Bad economics is easier to present in a sound bite, but that doesn’t mean we should heed the glazier. We must be willing to think holistically or else the hoodlums and glaziers will win and the breaking glass will continue. Only in this case, the government is the hoodlum and the automobile unions are the glaziers.
Consider who gains from the cash for clunkers program. Follow the money. General Motors (GM) makes both of Jerry and Janny’s prospective cars. The three largest stakeholders in GM are the U.S. Treasury (61%), the United Auto Workers Union (18%) and the Canadian government (12%).
Any earnings that cash for clunkers generates for GM will not create additional profit and growth for the American people. It will be recycled back into government and union coffers. But like all government programs, it is an inefficient method of graft. Foreign automakers will benefit from many of the stimulated new car sales. Essentially, our taxpayers are also subsidizing the economies of Japan and South Korea.
The government chose the auto industry as deserving of such a redistribution of resources because it essentially belongs to them now, and it is failing. The cash for clunkers program surreptitiously serves to benefit their supporters to the detriment of others.
So should Jerry and Janny not purchase the car they want for a $4,500 discount? Of course not. If their children will have to pay the interest on the money we are borrowing from China and Japan to pay for this program, they can at least receive some of the inefficient benefit.

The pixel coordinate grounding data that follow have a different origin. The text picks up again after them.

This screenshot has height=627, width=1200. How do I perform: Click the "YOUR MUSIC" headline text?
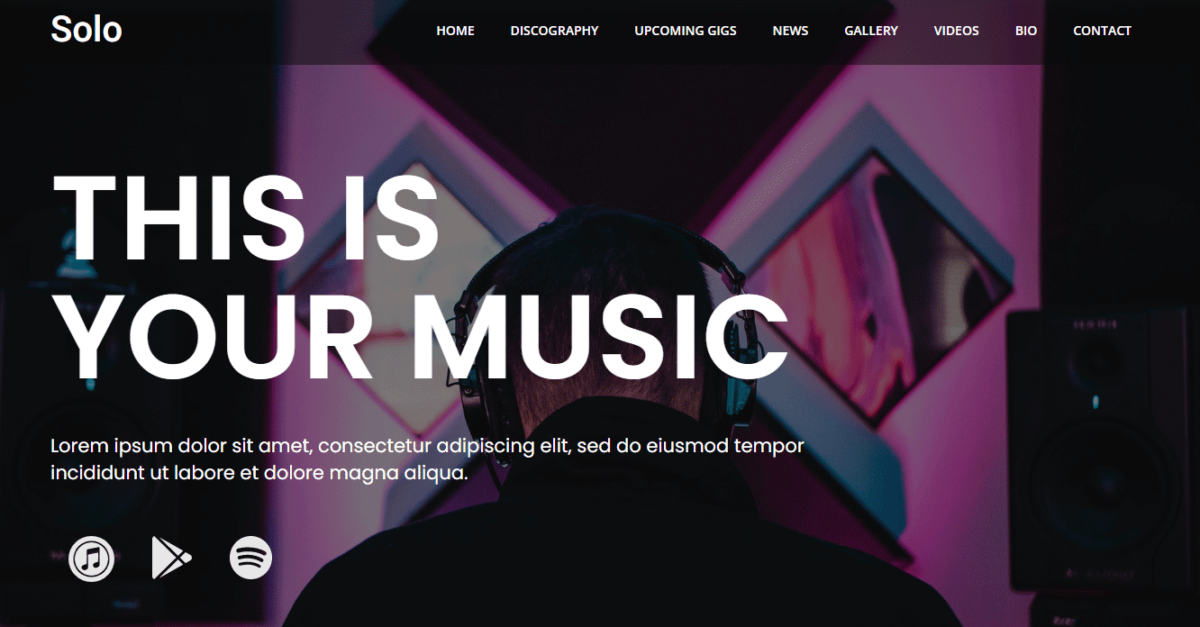tap(420, 335)
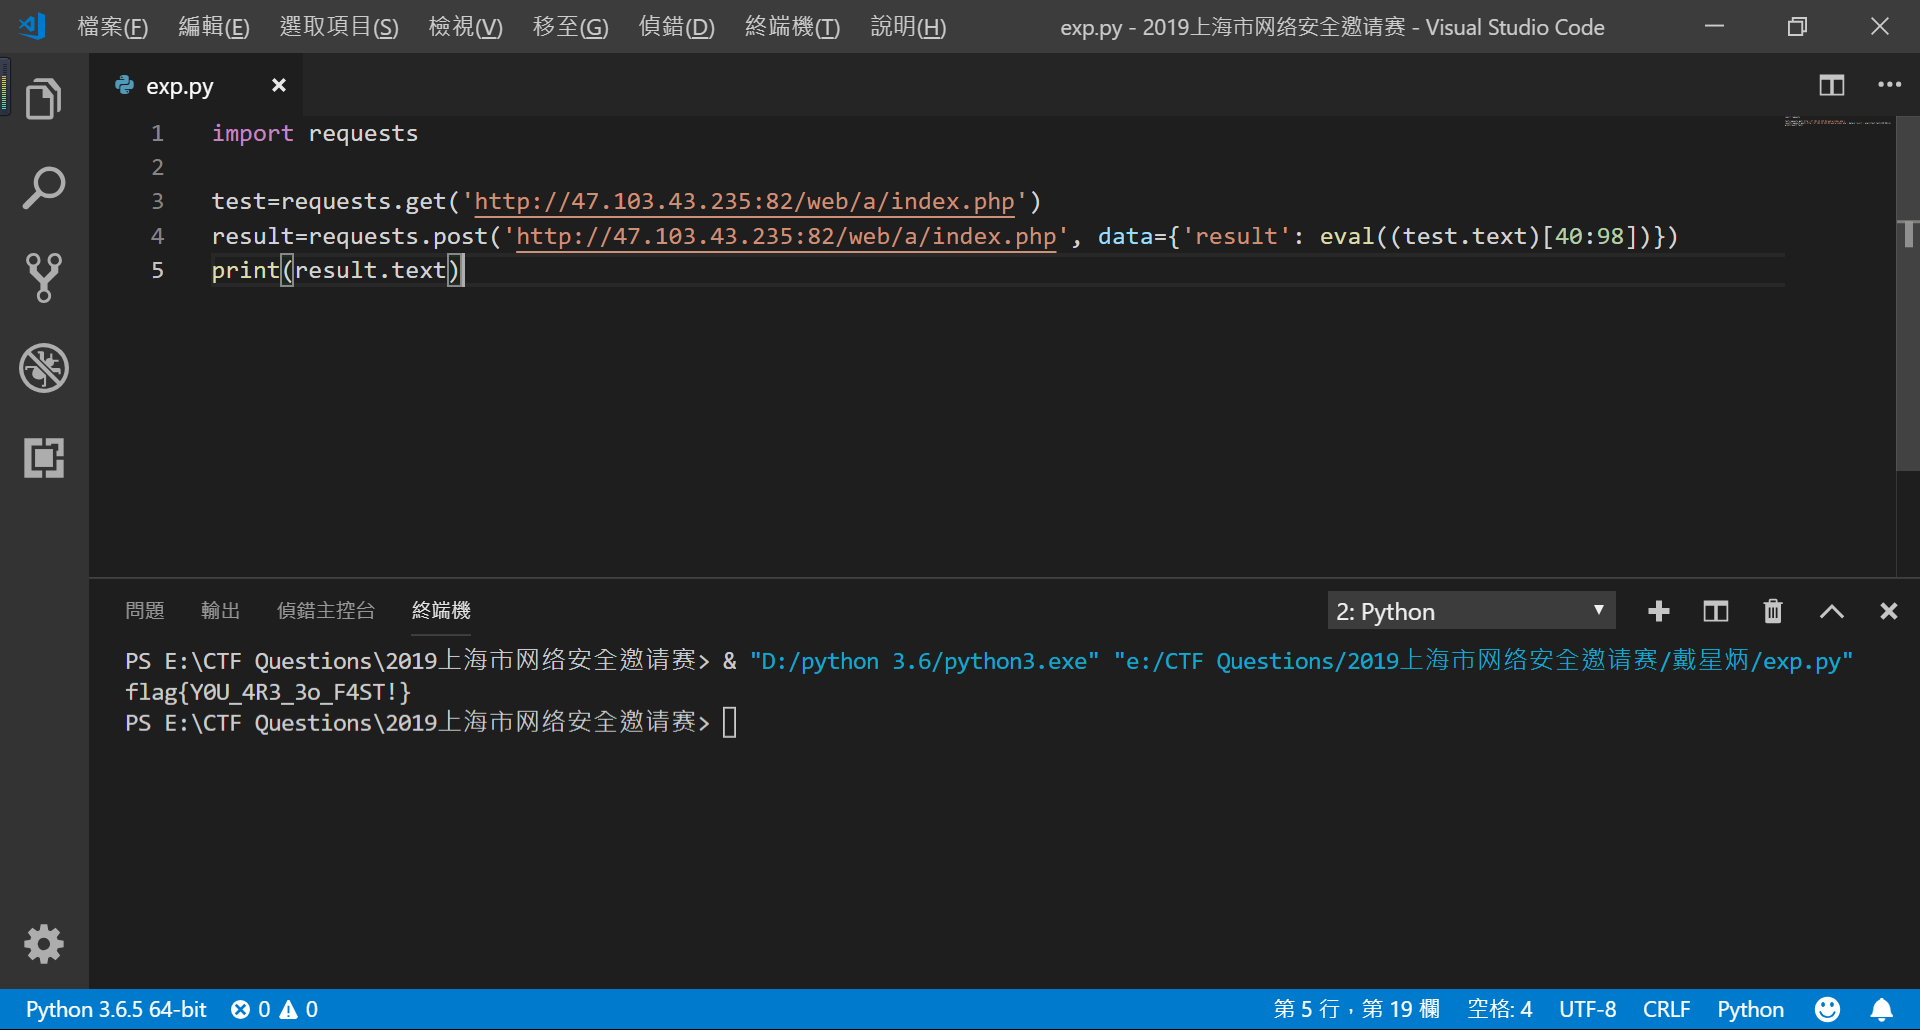Create a new terminal with the plus icon
The width and height of the screenshot is (1920, 1030).
[x=1659, y=611]
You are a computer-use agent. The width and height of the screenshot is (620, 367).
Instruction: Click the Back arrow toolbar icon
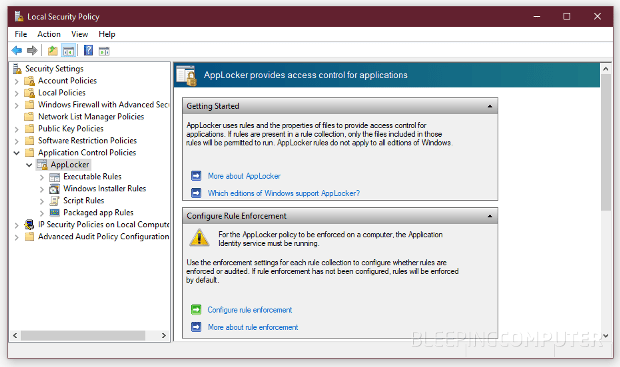[x=17, y=51]
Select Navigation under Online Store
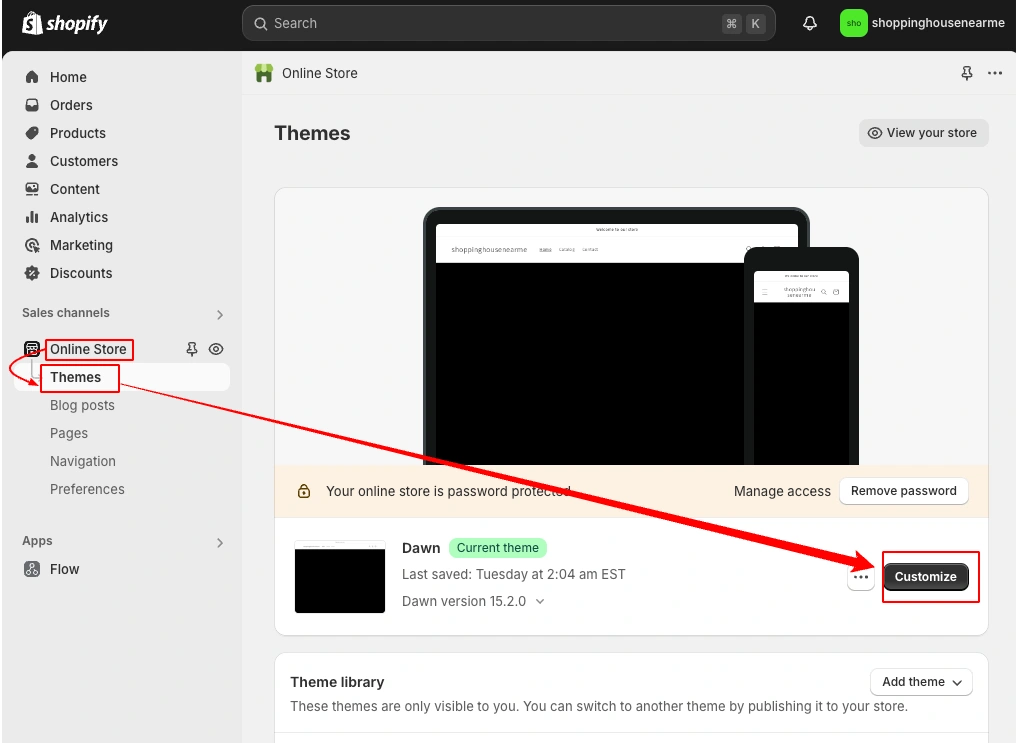 (x=83, y=461)
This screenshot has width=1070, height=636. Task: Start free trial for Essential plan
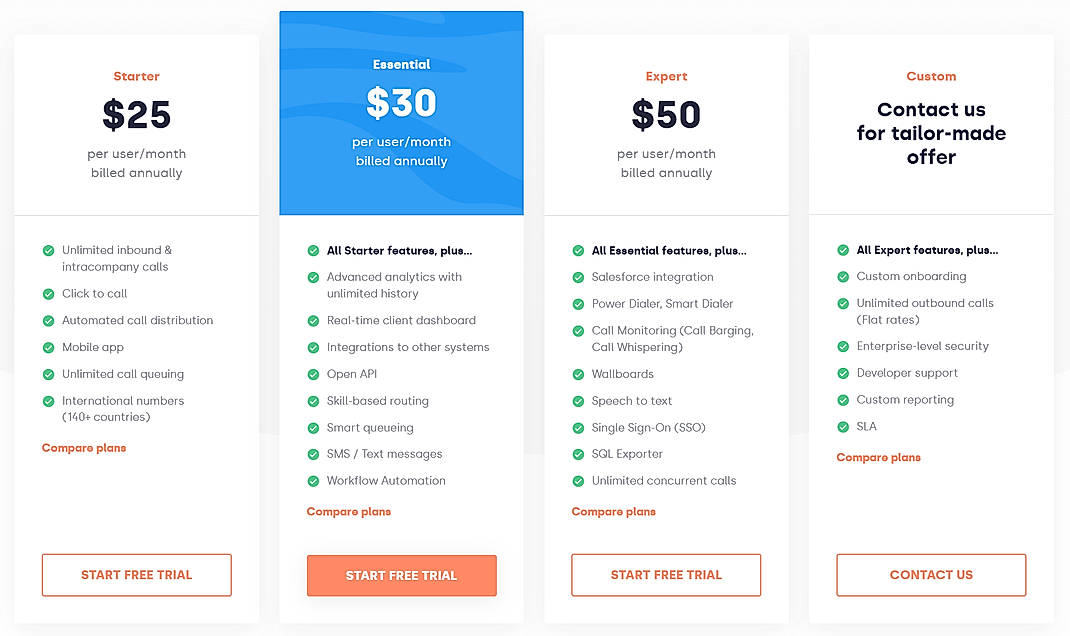click(x=401, y=575)
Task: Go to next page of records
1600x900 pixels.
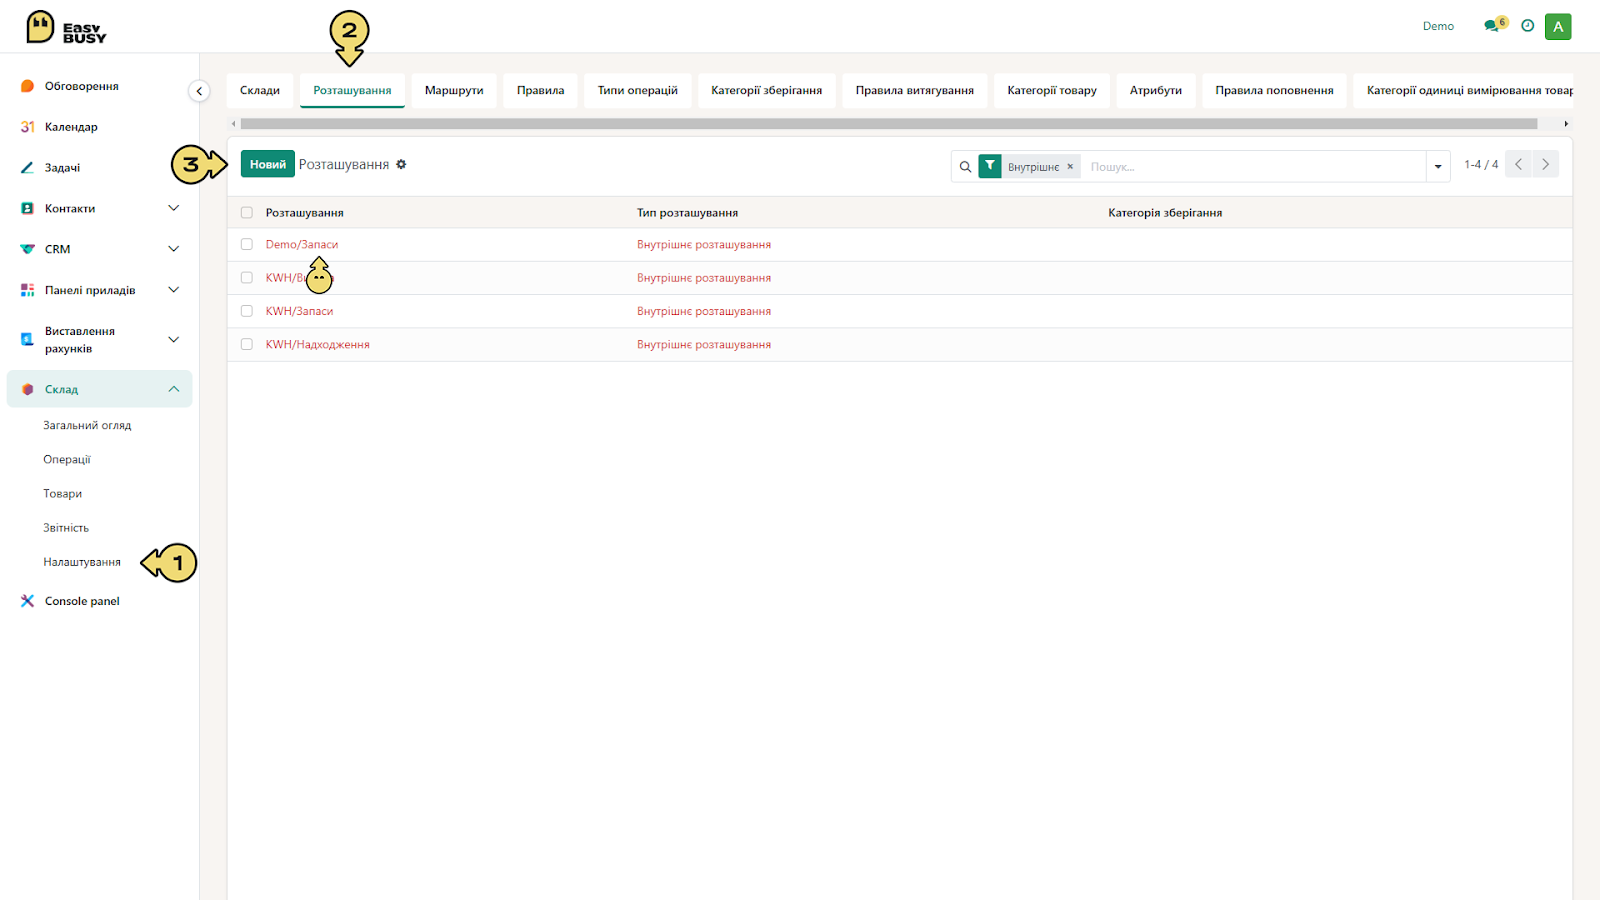Action: tap(1545, 164)
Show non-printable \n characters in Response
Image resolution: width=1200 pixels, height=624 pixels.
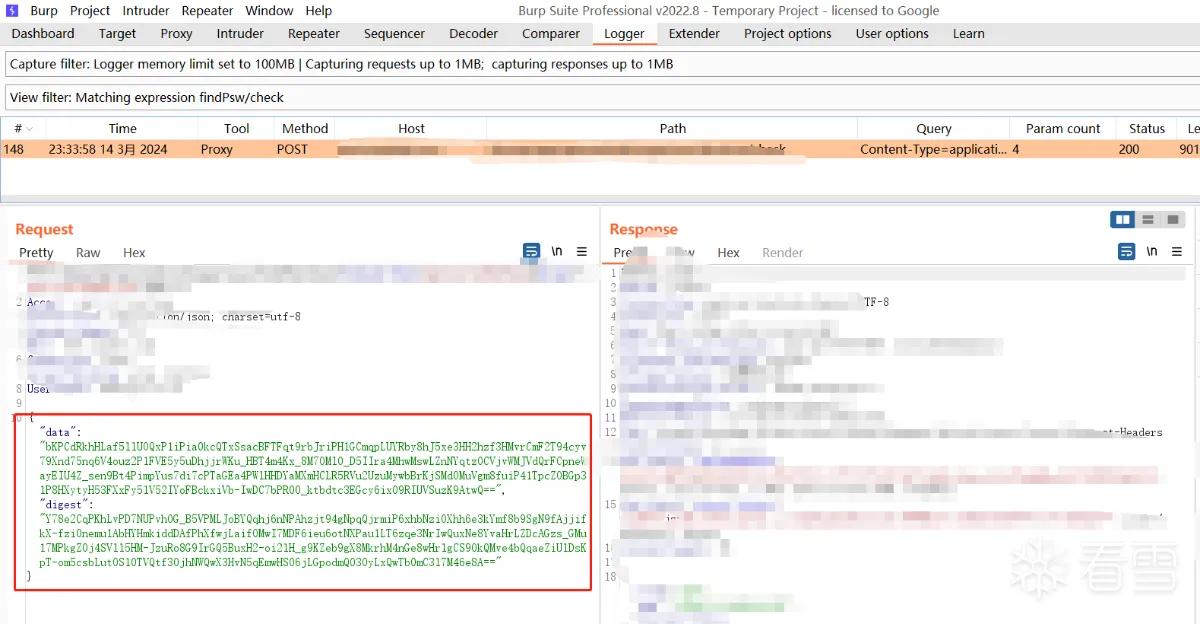tap(1152, 252)
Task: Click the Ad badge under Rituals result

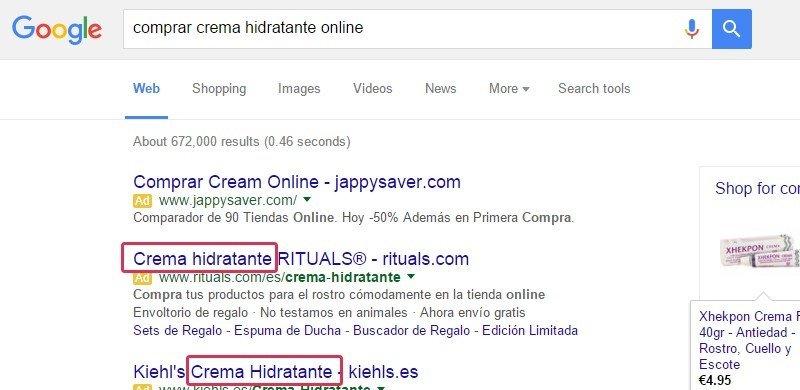Action: [142, 278]
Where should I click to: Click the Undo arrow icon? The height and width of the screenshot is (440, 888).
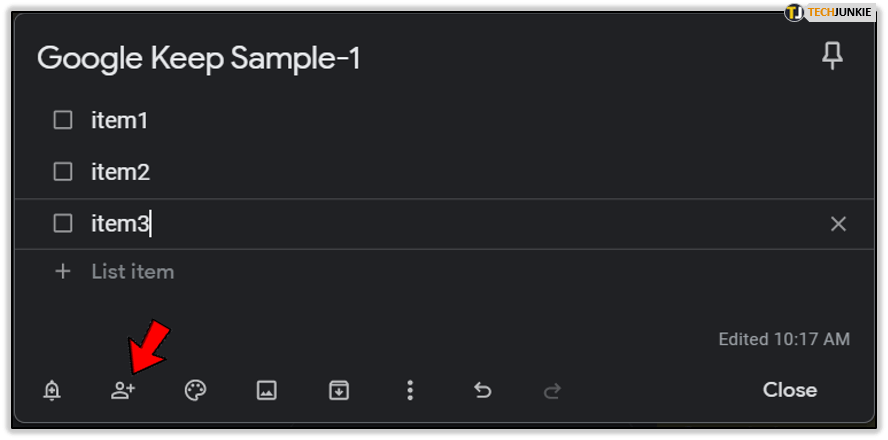tap(482, 390)
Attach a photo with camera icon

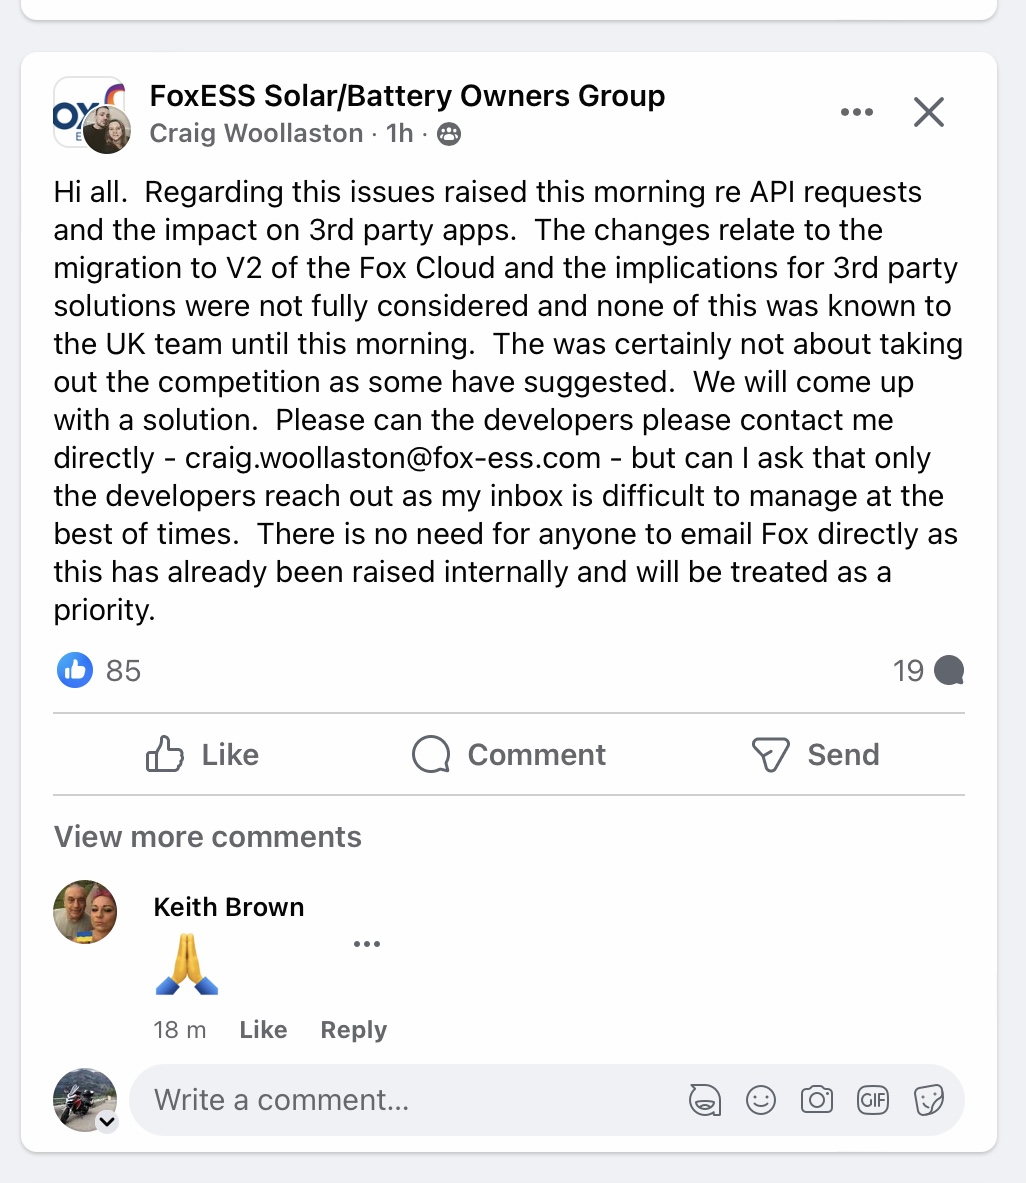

The great illusion of success in the cash for clunkers program comes from its visibility. You will inevitably know someone who appears to have benefited from the program, and it our elected officials will cite it as a reason for their reelection. Vote the bums out! Good economics requires us to consider what this $3 billion could have accomplished if we had never removed it from the wallets of American citizens or mortgaged against our children’s future. Some people could have started a business or hired more employees. Some might have been able to buy a clunker for $3,400 and then been able to travel to a better job across town. Some might have paid off their mortgage or just paid down some of their debts. However they would have spent it, it would have been better spent.